The normality of the residuals can be assessed via some tests, like the Shapiro-Wilk, or the Kolmogorov-Smirnov tests, but is often best assessed visually via a qq-plot. (Note that this assumption is generally the least important of the set; if it is not met, your beta estimates will still be unbiased, but your p-values will be inaccurate.)

There are several ways to assess the influence of your individual observations. It is possible to get numerical values that index this, but my favorite way, if you can do it, is to jackknife your data. That is, you drop each data point in turn and re-fit your model. Then you can examine how much your betas bounce around if that observation were not a part of your dataset. This measure is called dfbeta. This requires a bit of programming, but there are standard ways that software can often compute for you automatically.
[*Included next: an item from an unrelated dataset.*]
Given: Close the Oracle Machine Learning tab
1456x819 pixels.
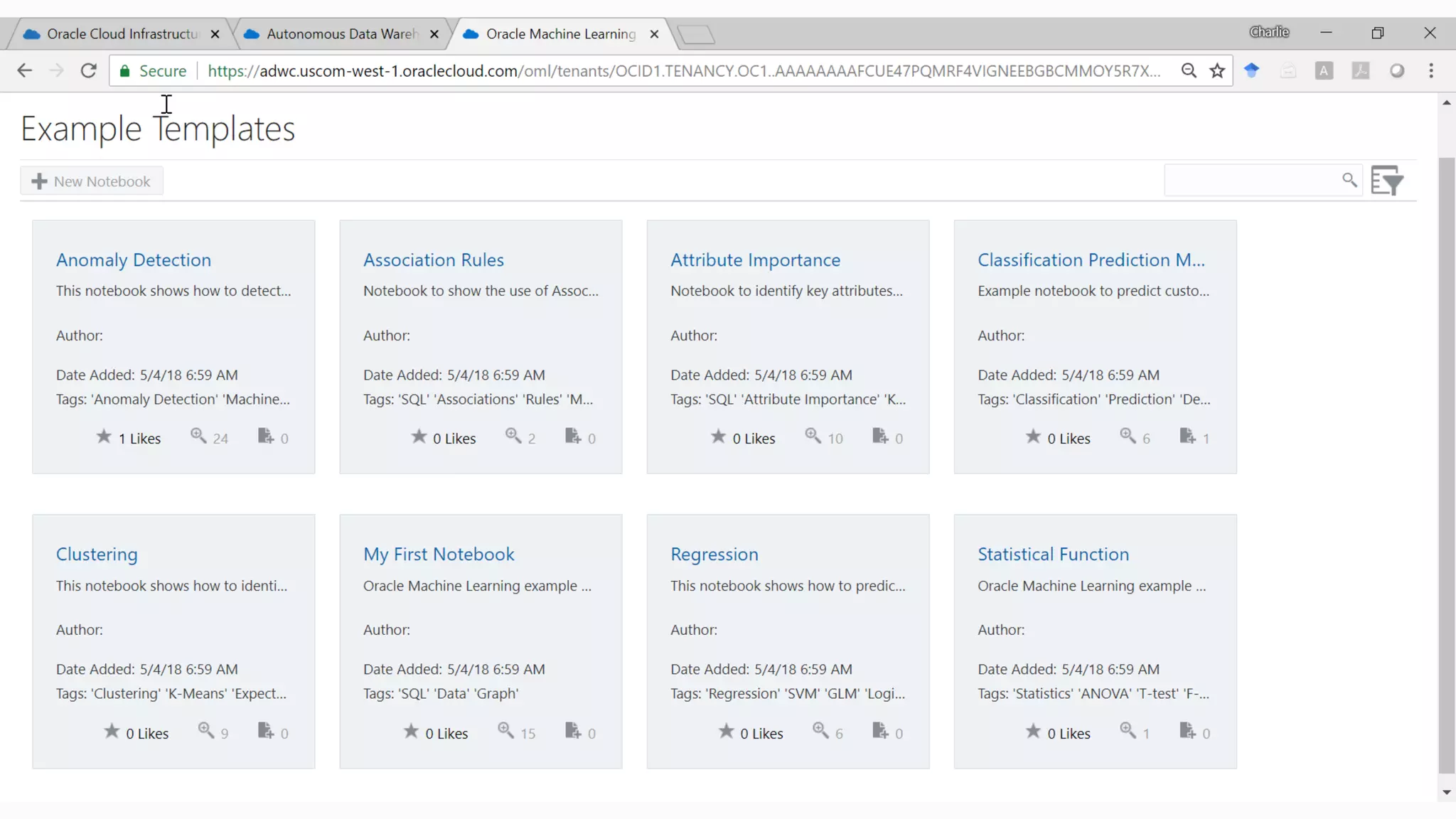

These include leverage and Cook's distance.

Regarding your question as originally stated, if you want to know more about link functions and the generalized linear model, I discussed that fairly extensively here. Basically, the most important thing to consider in order to select an appropriate link function is the nature of your response distribution; since you believe $Y$ is Gaussian, the identity link is appropriate, and you can just think of this situation using standard ideas about regression models.

Concerning the "correct scale of measurement of explanatory variables", I take you to be referring to Steven's levels of measurement (i.e., categorical, ordinal, interval & ratio). The first thing to realize is that regression methods (including GLiM's) do not make assumptions about the explanatory variables, instead, the manner in which you use your explanatory variables in your model reflects your beliefs about them. Furthermore, I tend to think Steven's levels are overplayed; for a more theoretical treatment of that topic, see here.